◆ PROBLEM DESCRIPTION ◆
Go through the lines below and repeat each one exactly, skipping pictures.

◆ Dataset entries ◆
++++++++++

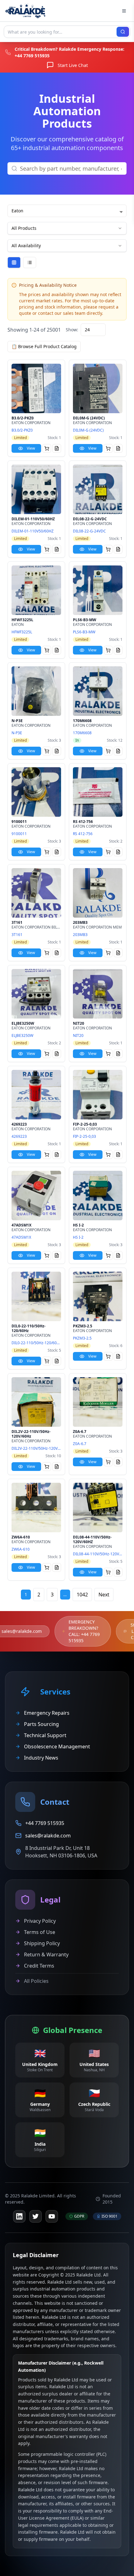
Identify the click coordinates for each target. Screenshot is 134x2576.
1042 (82, 1594)
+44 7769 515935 (32, 56)
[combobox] (93, 330)
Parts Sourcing (41, 1724)
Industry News (41, 1757)
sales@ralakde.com (22, 1631)
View (31, 448)
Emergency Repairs (46, 1712)
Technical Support (45, 1735)
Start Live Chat (73, 65)
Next (103, 1594)
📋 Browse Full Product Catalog (44, 346)
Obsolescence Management (57, 1746)
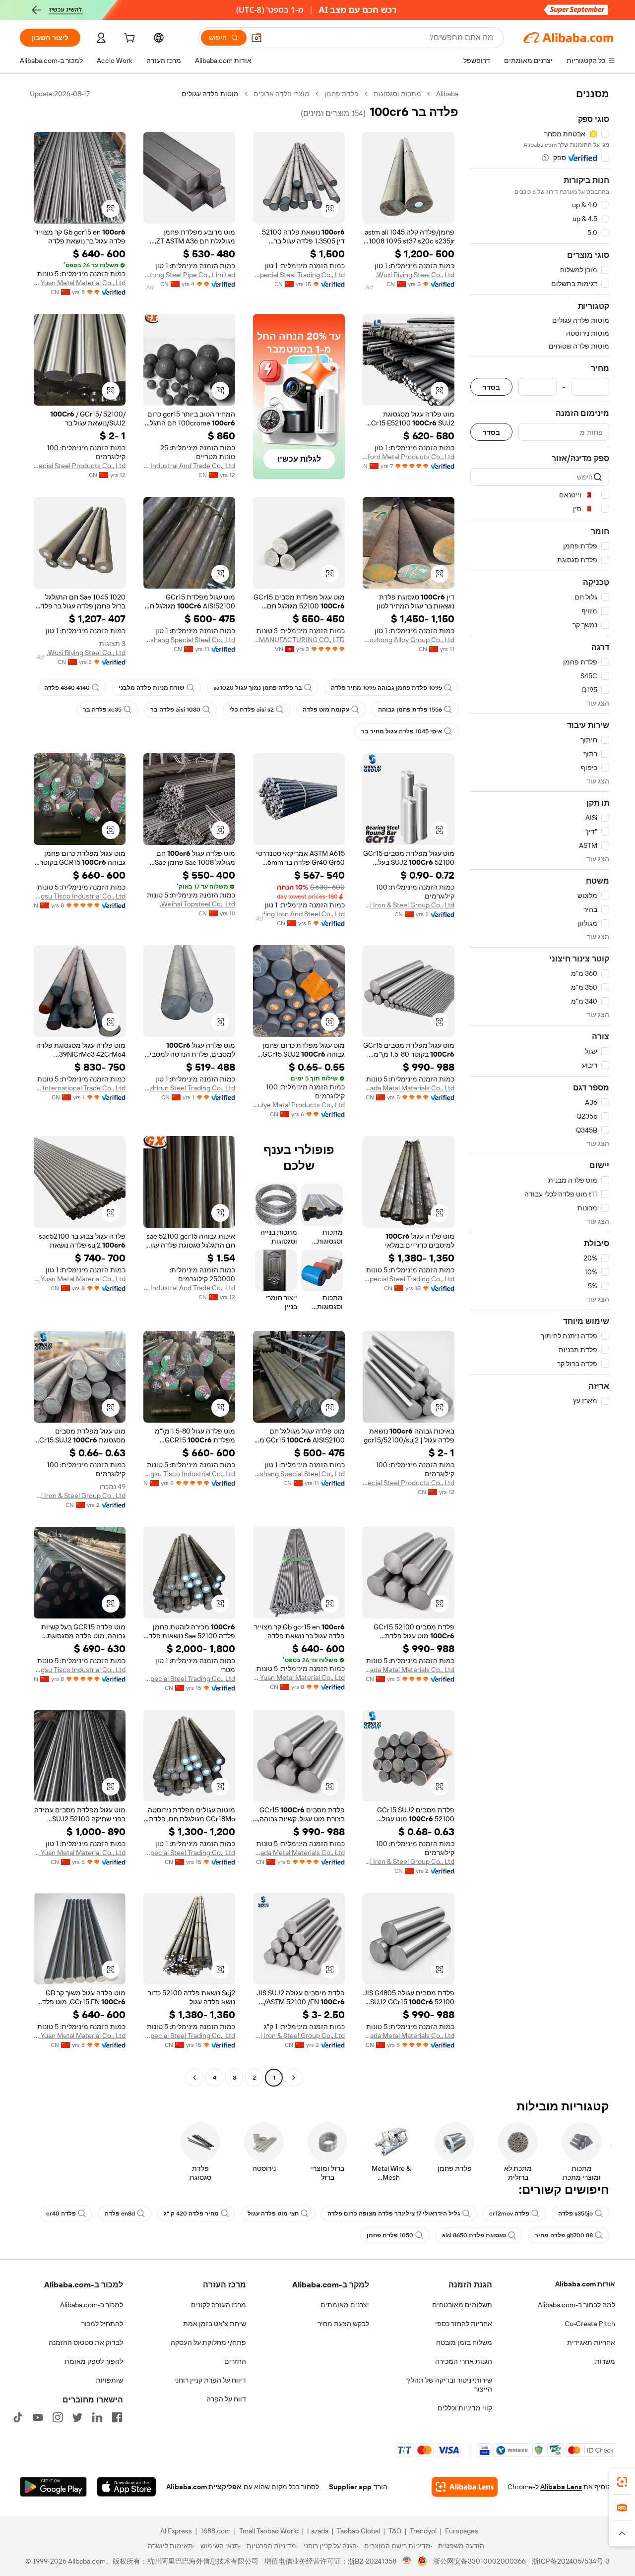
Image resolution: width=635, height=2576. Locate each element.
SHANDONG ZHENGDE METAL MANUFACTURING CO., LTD (299, 640)
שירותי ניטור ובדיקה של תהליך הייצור (448, 2384)
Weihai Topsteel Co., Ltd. (197, 904)
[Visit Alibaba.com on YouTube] (38, 2417)
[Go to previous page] (294, 2078)
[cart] (128, 39)
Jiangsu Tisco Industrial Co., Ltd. (80, 896)
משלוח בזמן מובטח (464, 2342)
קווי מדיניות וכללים (465, 2408)
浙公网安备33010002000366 (479, 2561)
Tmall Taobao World (269, 2531)
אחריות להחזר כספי (463, 2324)
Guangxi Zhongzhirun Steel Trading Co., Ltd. (189, 1088)
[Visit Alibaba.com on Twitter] (77, 2417)
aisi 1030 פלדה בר (175, 709)
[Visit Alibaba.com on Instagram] (58, 2417)
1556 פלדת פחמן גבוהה (410, 709)
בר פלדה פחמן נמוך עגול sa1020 (257, 687)
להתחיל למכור (102, 2324)
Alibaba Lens (561, 2487)
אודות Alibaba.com (585, 2284)
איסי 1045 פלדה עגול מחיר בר (401, 731)
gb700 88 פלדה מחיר (564, 2235)
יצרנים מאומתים (344, 2305)
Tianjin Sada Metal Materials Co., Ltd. (408, 1088)
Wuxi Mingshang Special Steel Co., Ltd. (189, 640)
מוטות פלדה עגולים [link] (210, 94)
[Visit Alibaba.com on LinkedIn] (97, 2417)
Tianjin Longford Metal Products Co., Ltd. (408, 457)
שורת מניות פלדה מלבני (152, 687)
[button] (256, 38)
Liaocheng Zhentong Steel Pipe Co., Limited (189, 275)
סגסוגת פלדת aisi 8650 (474, 2235)
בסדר (491, 387)
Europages (461, 2531)
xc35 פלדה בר (102, 709)
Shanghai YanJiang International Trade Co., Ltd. (80, 1088)
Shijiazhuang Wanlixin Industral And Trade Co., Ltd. (189, 466)
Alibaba (447, 94)
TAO (394, 2531)
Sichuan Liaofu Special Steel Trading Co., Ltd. (299, 275)
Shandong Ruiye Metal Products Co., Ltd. (299, 1105)
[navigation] (539, 1087)
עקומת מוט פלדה (326, 709)
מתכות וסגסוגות (397, 94)
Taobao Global (358, 2531)
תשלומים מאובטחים (462, 2305)
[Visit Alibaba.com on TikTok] (18, 2417)
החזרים (235, 2361)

++++++++++

◆ YOUR RESPONSE ◆
Identify the click coordinates for each target. Screenshot is 134x2576.
1042 (82, 1594)
+44 7769 515935 (32, 56)
[combobox] (93, 330)
Parts Sourcing (41, 1724)
Industry News (41, 1757)
sales@ralakde.com (22, 1631)
View (31, 448)
Emergency Repairs (46, 1712)
Technical Support (45, 1735)
Start Live Chat (73, 65)
Next (103, 1594)
📋 Browse Full Product Catalog (44, 346)
Obsolescence Management (57, 1746)
Image resolution: width=635, height=2576. Locate each element.
SHANDONG ZHENGDE METAL MANUFACTURING CO., LTD (299, 640)
שירותי ניטור ובדיקה של תהליך הייצור (448, 2384)
Weihai Topsteel Co., Ltd. (197, 904)
[Visit Alibaba.com on YouTube] (38, 2417)
[Go to previous page] (294, 2078)
[cart] (128, 39)
Jiangsu Tisco Industrial Co., Ltd. (80, 896)
משלוח בזמן מובטח (464, 2342)
קווי מדיניות וכללים (465, 2408)
浙公网安备33010002000366 (479, 2561)
Tmall Taobao World (269, 2531)
אחריות להחזר כספי (463, 2324)
Guangxi Zhongzhirun Steel Trading Co., Ltd. (189, 1088)
[Visit Alibaba.com on Twitter] (77, 2417)
aisi 1030 פלדה בר (175, 709)
[Visit Alibaba.com on Instagram] (58, 2417)
1556 פלדת פחמן גבוהה (410, 709)
בר פלדה פחמן נמוך עגול sa1020 (257, 687)
להתחיל למכור (102, 2324)
Alibaba Lens (561, 2487)
אודות Alibaba.com (585, 2284)
איסי 1045 פלדה עגול מחיר בר (401, 731)
gb700 88 פלדה מחיר (564, 2235)
יצרנים מאומתים (344, 2305)
Tianjin Sada Metal Materials Co., Ltd. (408, 1088)
Wuxi Mingshang Special Steel Co., Ltd. (189, 640)
מוטות פלדה עגולים [link] (210, 94)
[Visit Alibaba.com on LinkedIn] (97, 2417)
Tianjin Longford Metal Products Co., Ltd. (408, 457)
שורת מניות פלדה מלבני (152, 687)
[button] (256, 38)
Liaocheng Zhentong Steel Pipe Co., Limited (189, 275)
סגסוגת פלדת aisi 8650 (474, 2235)
בסדר (491, 387)
Europages (461, 2531)
xc35 פלדה בר (102, 709)
Shanghai YanJiang International Trade Co., Ltd. (80, 1088)
Shijiazhuang Wanlixin Industral And Trade Co., Ltd. (189, 466)
Alibaba (447, 94)
TAO (394, 2531)
Sichuan Liaofu Special Steel Trading Co., Ltd. (299, 275)
Shandong Ruiye Metal Products Co., Ltd. (299, 1105)
[navigation] (539, 1087)
עקומת מוט פלדה (326, 709)
מתכות וסגסוגות (397, 94)
Taobao Global (358, 2531)
תשלומים מאובטחים (462, 2305)
[Visit Alibaba.com on TikTok] (18, 2417)
החזרים (235, 2361)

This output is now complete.